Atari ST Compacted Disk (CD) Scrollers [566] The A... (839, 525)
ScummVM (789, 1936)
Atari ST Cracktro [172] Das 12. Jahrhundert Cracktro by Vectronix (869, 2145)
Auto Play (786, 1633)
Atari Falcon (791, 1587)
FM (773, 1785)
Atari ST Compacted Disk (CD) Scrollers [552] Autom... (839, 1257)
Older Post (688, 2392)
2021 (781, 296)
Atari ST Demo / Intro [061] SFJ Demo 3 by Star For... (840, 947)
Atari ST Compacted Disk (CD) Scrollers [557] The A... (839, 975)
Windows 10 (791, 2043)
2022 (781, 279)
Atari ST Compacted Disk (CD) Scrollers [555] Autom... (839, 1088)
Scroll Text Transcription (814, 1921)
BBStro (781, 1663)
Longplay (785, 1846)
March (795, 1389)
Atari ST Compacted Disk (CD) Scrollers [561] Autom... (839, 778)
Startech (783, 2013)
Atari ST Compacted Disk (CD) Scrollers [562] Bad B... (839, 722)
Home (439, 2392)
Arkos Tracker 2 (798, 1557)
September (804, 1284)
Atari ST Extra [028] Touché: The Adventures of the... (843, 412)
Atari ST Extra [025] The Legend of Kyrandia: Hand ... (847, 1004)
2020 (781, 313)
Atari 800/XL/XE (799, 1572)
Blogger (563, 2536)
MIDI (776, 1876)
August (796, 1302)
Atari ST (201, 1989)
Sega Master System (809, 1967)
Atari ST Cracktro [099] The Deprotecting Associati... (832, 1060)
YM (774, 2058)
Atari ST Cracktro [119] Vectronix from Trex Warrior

▶ [What you should do] Given the records above, reproduce precisely and only the lines between the line holding "Windows 10 (791, 2043)" and the line holding "Startech (783, 2013)", inclusive.

▶ [Output of the task]
Windows 10 (791, 2043)
2022 (781, 279)
Atari ST Compacted Disk (CD) Scrollers [555] Autom... (839, 1088)
Scroll Text Transcription (814, 1921)
BBStro (781, 1663)
Longplay (785, 1846)
March (795, 1389)
Atari ST Compacted Disk (CD) Scrollers [561] Autom... (839, 778)
Startech (783, 2013)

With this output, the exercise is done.